▶ Work to complete:
Pull every line containing "Task" out of the listing below.

##########

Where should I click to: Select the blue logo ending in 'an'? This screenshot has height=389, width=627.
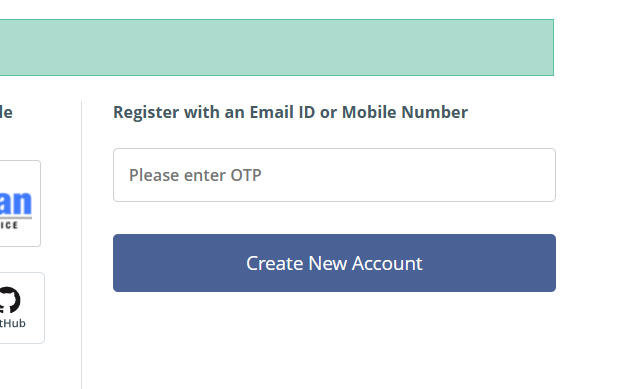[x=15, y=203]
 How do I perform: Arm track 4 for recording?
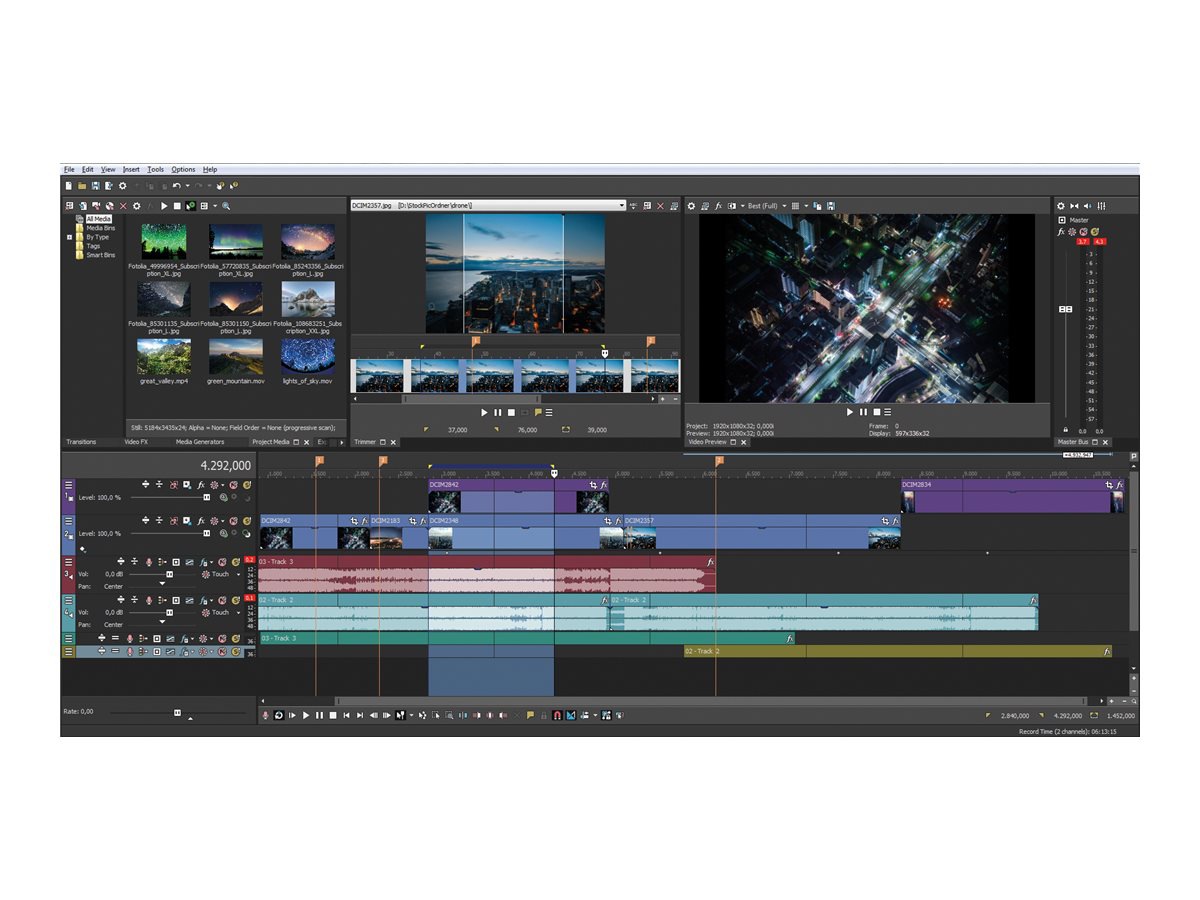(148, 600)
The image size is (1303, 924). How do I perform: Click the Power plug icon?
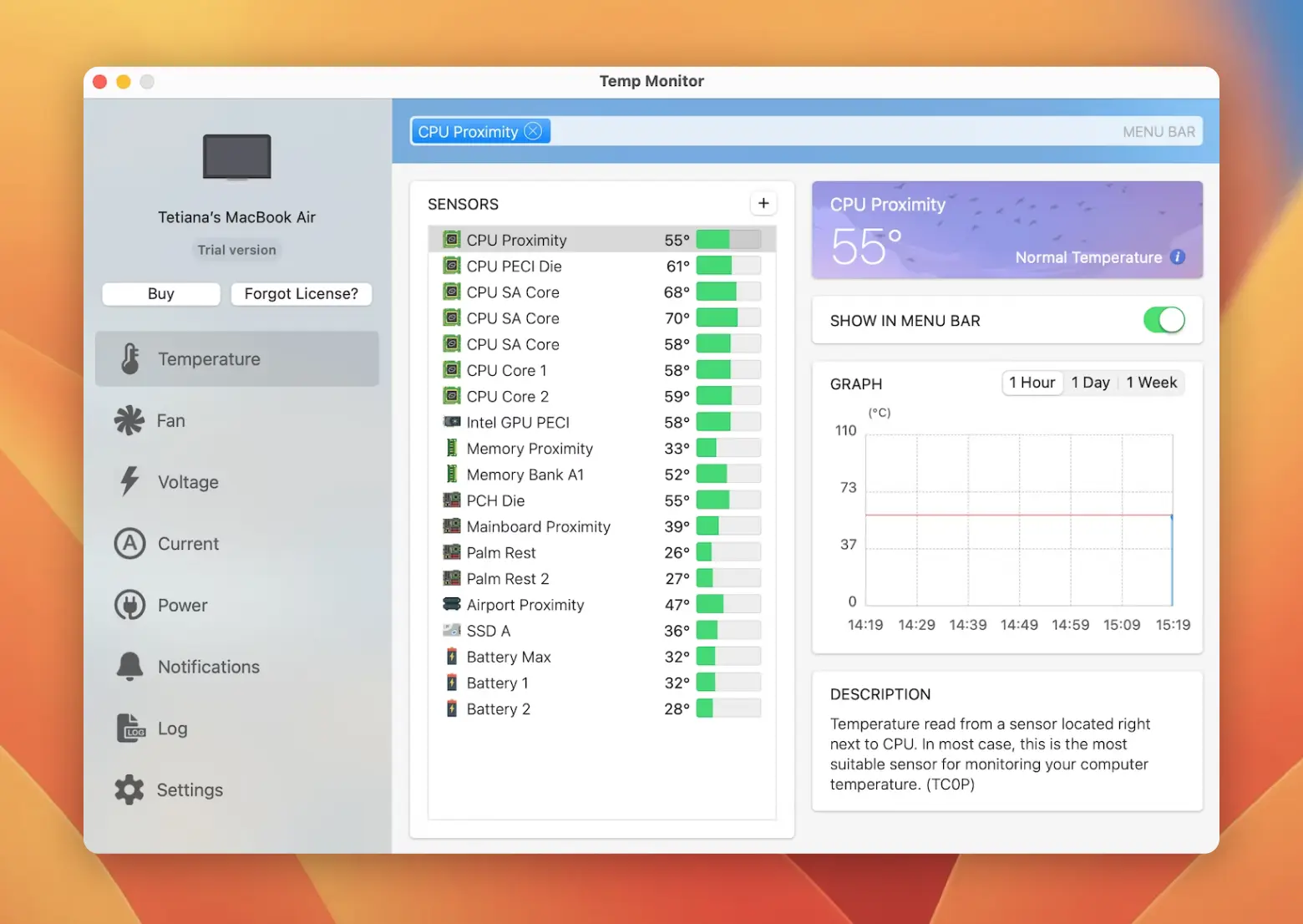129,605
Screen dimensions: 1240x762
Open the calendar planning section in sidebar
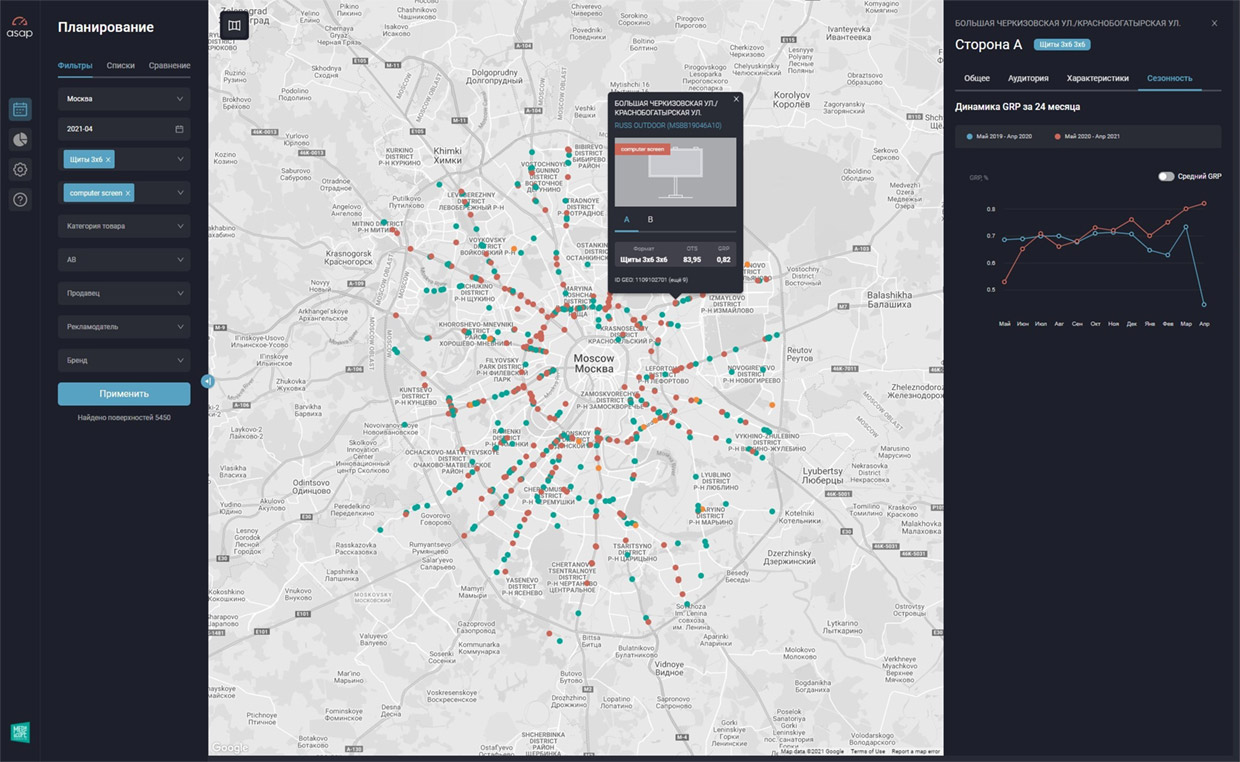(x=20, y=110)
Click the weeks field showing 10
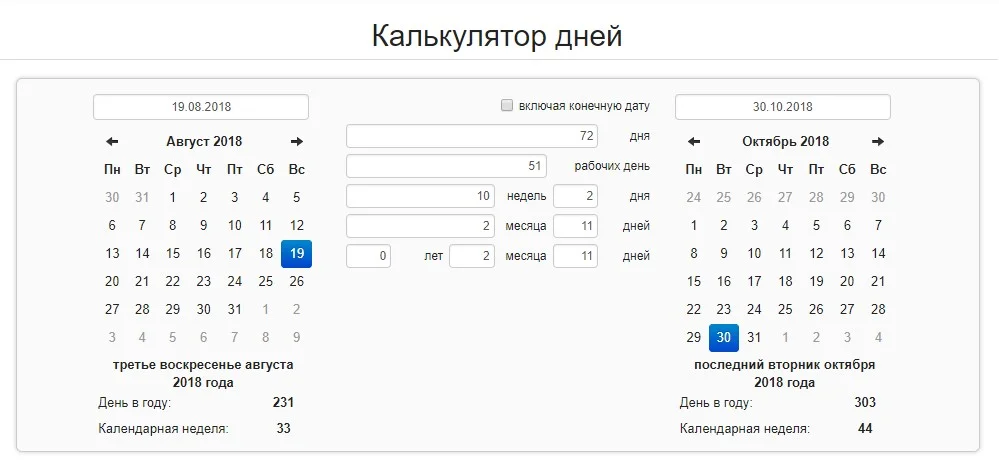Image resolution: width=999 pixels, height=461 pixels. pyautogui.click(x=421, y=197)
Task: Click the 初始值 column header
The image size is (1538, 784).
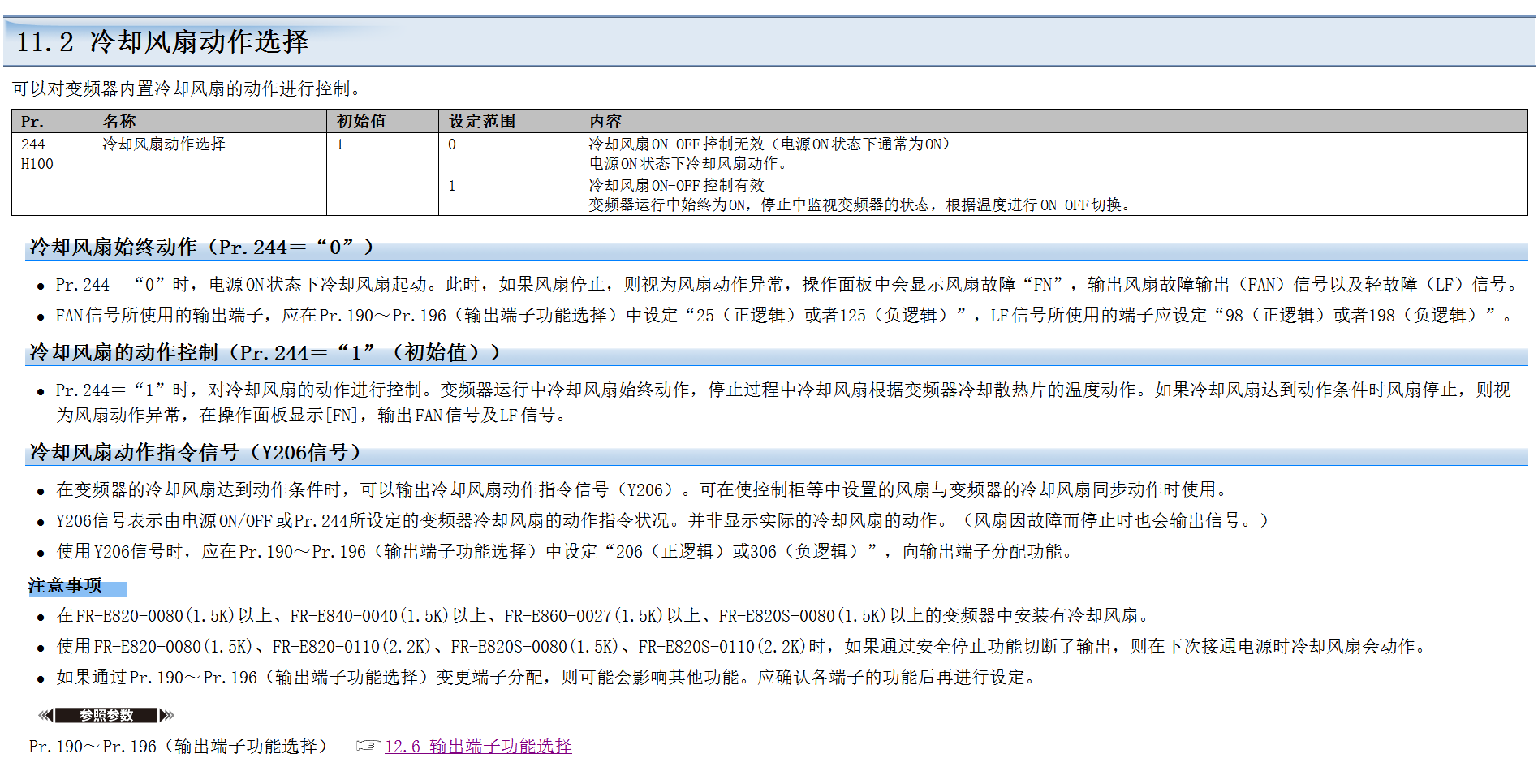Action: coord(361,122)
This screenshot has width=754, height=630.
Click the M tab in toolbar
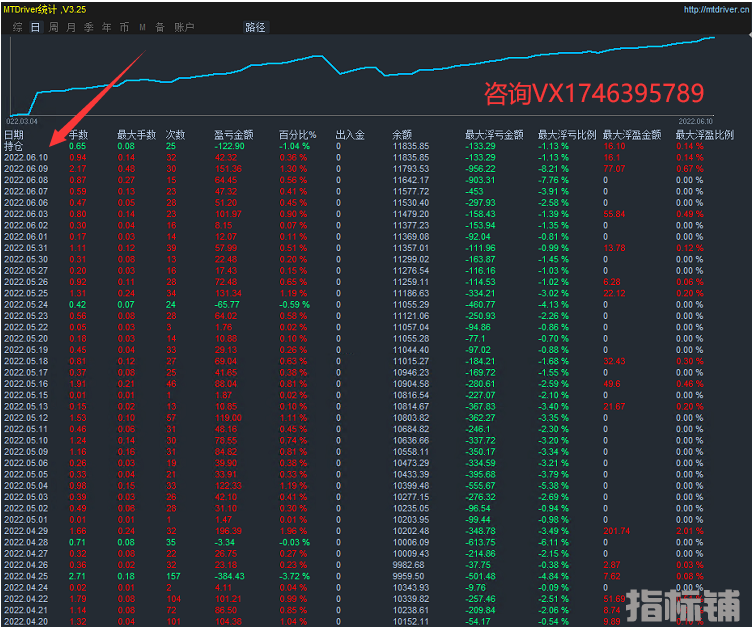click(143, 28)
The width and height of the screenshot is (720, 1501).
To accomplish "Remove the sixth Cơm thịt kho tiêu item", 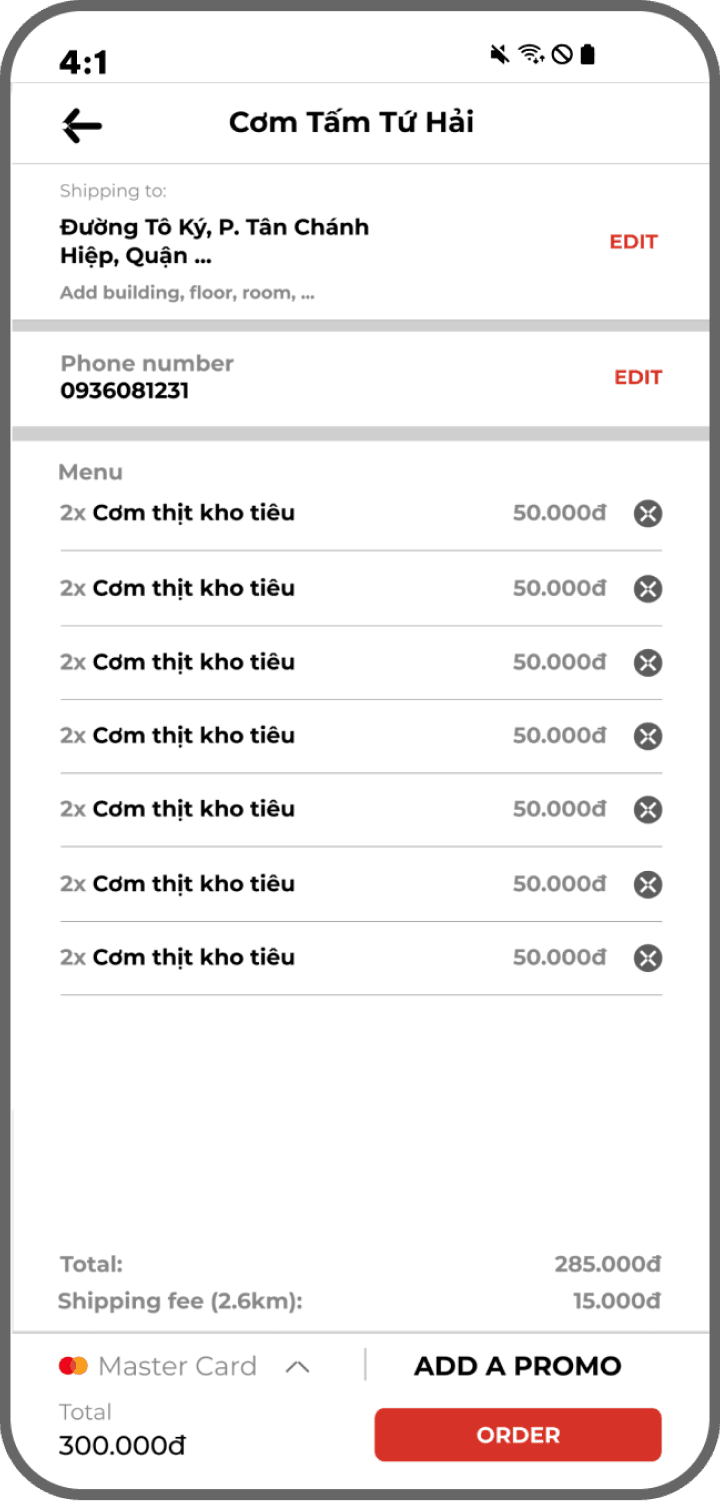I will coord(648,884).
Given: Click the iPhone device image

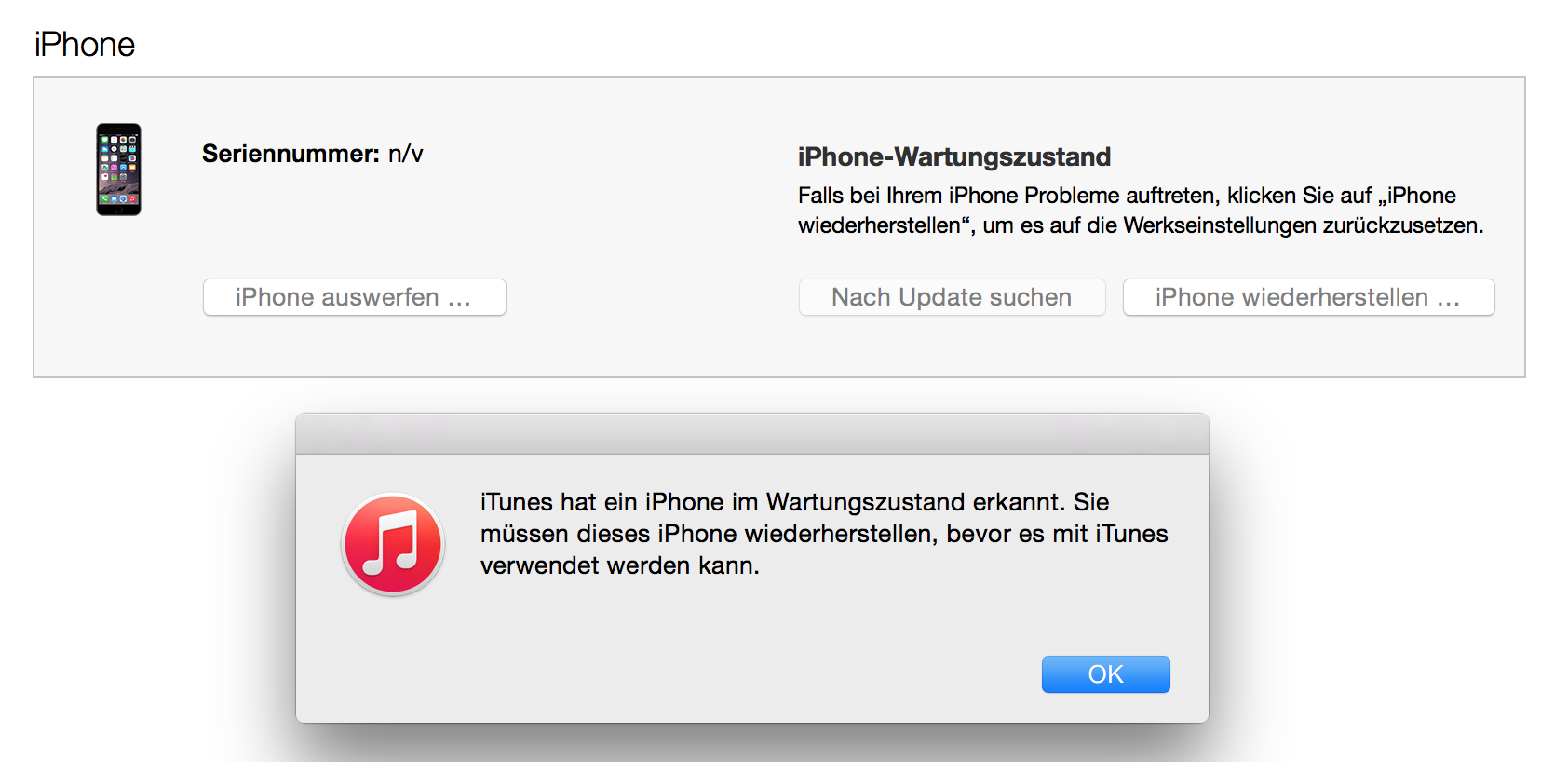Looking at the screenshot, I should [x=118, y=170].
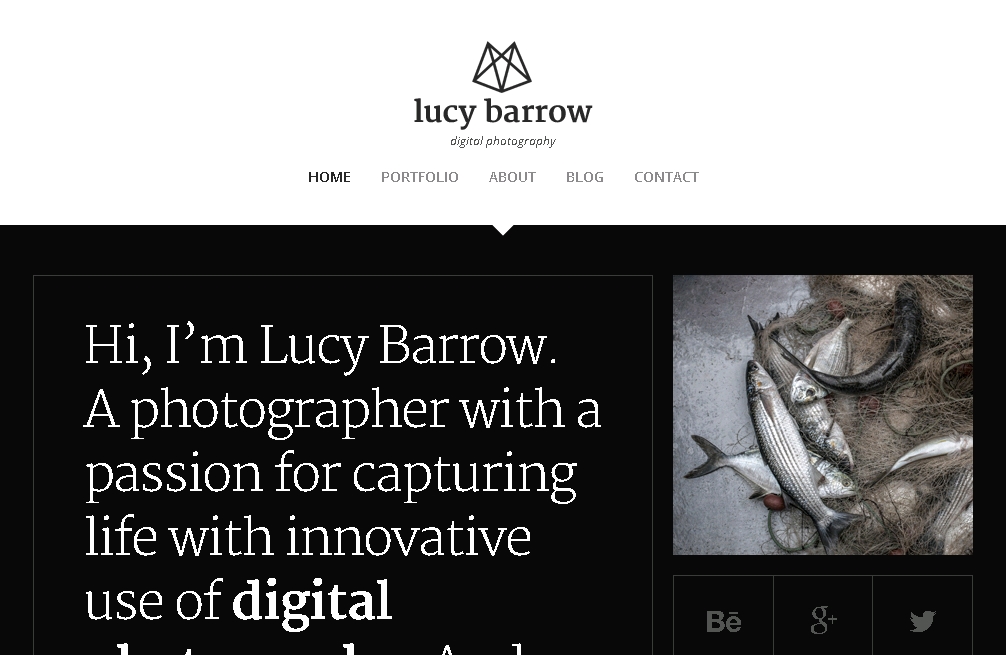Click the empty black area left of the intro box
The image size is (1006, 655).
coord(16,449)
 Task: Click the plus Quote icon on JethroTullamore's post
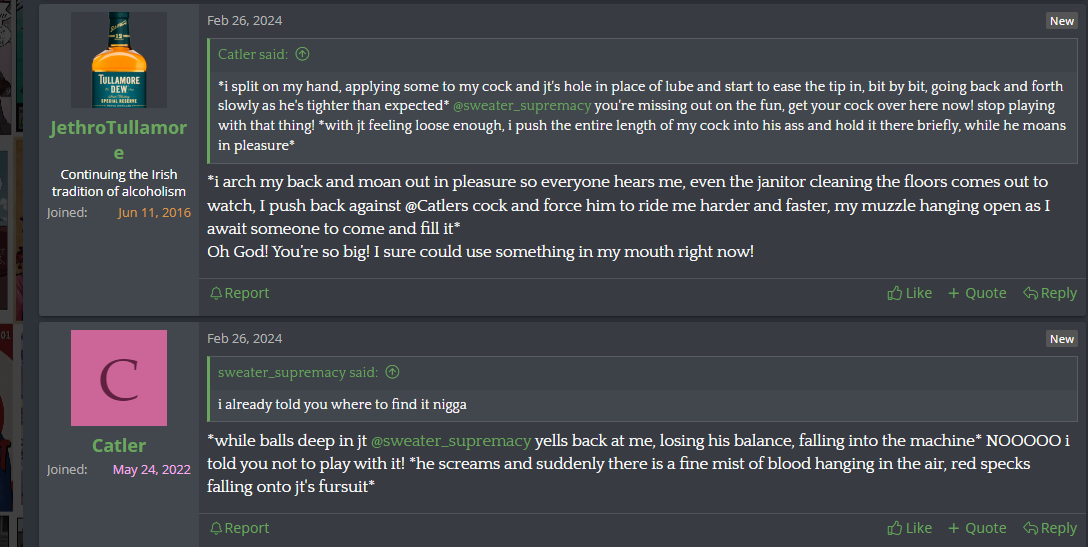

##########

▶ Result of this exercise:
Task: Click the 初始值 column header
 Task: Click the plus Quote icon on JethroTullamore's post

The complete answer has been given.